Pixel coordinate grounding data
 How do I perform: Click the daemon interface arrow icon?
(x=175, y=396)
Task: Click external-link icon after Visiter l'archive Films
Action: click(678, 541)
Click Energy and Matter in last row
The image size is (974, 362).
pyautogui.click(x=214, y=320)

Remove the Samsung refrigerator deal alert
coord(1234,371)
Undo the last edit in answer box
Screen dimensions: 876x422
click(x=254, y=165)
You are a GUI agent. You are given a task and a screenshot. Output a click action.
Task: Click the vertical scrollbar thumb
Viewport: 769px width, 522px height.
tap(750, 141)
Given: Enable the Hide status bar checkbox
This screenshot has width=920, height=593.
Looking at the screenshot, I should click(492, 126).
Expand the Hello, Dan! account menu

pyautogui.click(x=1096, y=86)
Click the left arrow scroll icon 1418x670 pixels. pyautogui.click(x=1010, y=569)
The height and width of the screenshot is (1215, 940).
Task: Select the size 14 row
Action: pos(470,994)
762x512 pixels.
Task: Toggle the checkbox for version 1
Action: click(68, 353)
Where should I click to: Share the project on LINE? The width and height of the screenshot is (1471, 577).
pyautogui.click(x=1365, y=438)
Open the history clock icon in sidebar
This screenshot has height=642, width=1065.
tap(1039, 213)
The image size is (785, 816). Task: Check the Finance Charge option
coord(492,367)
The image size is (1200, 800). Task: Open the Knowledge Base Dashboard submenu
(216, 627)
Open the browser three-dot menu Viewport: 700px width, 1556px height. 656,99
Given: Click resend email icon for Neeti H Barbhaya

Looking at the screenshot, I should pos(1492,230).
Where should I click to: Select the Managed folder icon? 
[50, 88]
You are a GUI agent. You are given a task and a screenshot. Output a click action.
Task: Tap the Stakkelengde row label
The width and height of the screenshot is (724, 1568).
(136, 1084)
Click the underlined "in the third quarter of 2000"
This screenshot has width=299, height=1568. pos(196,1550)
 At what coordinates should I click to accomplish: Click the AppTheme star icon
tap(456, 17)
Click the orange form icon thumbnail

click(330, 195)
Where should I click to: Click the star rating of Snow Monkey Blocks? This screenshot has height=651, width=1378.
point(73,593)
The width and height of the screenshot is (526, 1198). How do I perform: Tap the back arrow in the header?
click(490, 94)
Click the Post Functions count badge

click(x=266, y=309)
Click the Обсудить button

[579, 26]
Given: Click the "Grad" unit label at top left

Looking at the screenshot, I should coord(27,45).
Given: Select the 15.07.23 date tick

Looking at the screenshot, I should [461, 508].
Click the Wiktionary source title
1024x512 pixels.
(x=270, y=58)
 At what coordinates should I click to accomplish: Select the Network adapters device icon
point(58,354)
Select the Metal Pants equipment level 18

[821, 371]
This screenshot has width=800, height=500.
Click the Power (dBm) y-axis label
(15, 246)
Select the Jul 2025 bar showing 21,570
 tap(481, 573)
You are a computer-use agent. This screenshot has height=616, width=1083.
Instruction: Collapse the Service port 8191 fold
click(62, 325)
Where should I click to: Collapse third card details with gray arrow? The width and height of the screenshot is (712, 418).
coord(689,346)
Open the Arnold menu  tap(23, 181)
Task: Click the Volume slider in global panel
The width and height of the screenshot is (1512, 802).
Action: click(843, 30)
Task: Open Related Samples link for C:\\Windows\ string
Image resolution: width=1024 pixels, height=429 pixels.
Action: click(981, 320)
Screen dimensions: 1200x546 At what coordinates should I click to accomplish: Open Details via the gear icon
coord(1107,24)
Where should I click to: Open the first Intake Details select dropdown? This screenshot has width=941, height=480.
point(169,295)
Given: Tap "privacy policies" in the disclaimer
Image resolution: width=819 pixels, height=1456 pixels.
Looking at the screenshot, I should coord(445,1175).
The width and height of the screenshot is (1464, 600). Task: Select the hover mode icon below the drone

* Brief *
From the first line to the last, repeat the records exactly.

* Answer for this exercise *
 How do I perform: Click the daemon interface arrow icon?
(x=175, y=396)
Task: Click external-link icon after Visiter l'archive Films
Action: click(678, 541)
Click Energy and Matter in last row
The image size is (974, 362).
pyautogui.click(x=214, y=320)

Remove the Samsung refrigerator deal alert
coord(1234,371)
Undo the last edit in answer box
Screen dimensions: 876x422
click(x=254, y=165)
You are a GUI agent. You are given a task and a screenshot. Output a click action.
Task: Click the vertical scrollbar thumb
Viewport: 769px width, 522px height.
tap(750, 141)
Given: Enable the Hide status bar checkbox
This screenshot has width=920, height=593.
Looking at the screenshot, I should click(492, 126).
Expand the Hello, Dan! account menu

pyautogui.click(x=1096, y=86)
Click the left arrow scroll icon 1418x670 pixels. pyautogui.click(x=1010, y=569)
The height and width of the screenshot is (1215, 940).
Task: Select the size 14 row
Action: pos(470,994)
762x512 pixels.
Task: Toggle the checkbox for version 1
Action: click(68, 353)
Where should I click to: Share the project on LINE? The width and height of the screenshot is (1471, 577).
pyautogui.click(x=1365, y=438)
Open the history clock icon in sidebar
This screenshot has height=642, width=1065.
tap(1039, 213)
The image size is (785, 816). Task: Check the Finance Charge option
coord(492,367)
The image size is (1200, 800). Task: Open the Knowledge Base Dashboard submenu
(216, 627)
Open the browser three-dot menu Viewport: 700px width, 1556px height. 656,99
Given: Click resend email icon for Neeti H Barbhaya

Looking at the screenshot, I should pos(1492,230).
Where should I click to: Select the Managed folder icon? 
[50, 88]
You are a GUI agent. You are given a task and a screenshot. Output a click action.
Task: Tap the Stakkelengde row label
The width and height of the screenshot is (724, 1568).
(136, 1084)
Click the underlined "in the third quarter of 2000"
This screenshot has width=299, height=1568. pos(196,1550)
 At what coordinates should I click to accomplish: Click the AppTheme star icon
tap(456, 17)
Click the orange form icon thumbnail

click(330, 195)
Where should I click to: Click the star rating of Snow Monkey Blocks? This screenshot has height=651, width=1378.
point(73,593)
The width and height of the screenshot is (526, 1198). How do I perform: Tap the back arrow in the header?
click(490, 94)
Click the Post Functions count badge

click(x=266, y=309)
Click the Обсудить button

[579, 26]
Given: Click the "Grad" unit label at top left

Looking at the screenshot, I should coord(27,45).
Given: Select the 15.07.23 date tick

Looking at the screenshot, I should [461, 508].
Click the Wiktionary source title
1024x512 pixels.
(x=270, y=58)
 At what coordinates should I click to accomplish: Select the Network adapters device icon
point(58,354)
Select the Metal Pants equipment level 18

[821, 371]
This screenshot has width=800, height=500.
Click the Power (dBm) y-axis label
(15, 246)
Select the Jul 2025 bar showing 21,570
 tap(481, 573)
You are a computer-use agent. This screenshot has height=616, width=1083.
Instruction: Collapse the Service port 8191 fold
click(62, 325)
Where should I click to: Collapse third card details with gray arrow? The width and height of the screenshot is (712, 418).
coord(689,346)
Open the Arnold menu  tap(23, 181)
Task: Click the Volume slider in global panel
The width and height of the screenshot is (1512, 802).
Action: click(843, 30)
Task: Open Related Samples link for C:\\Windows\ string
Image resolution: width=1024 pixels, height=429 pixels.
Action: click(981, 320)
Screen dimensions: 1200x546 At what coordinates should I click to accomplish: Open Details via the gear icon
coord(1107,24)
Where should I click to: Open the first Intake Details select dropdown? This screenshot has width=941, height=480.
point(169,295)
Given: Tap "privacy policies" in the disclaimer
Image resolution: width=819 pixels, height=1456 pixels.
Looking at the screenshot, I should coord(445,1175).
The width and height of the screenshot is (1464, 600). Task: Select the hover mode icon below the drone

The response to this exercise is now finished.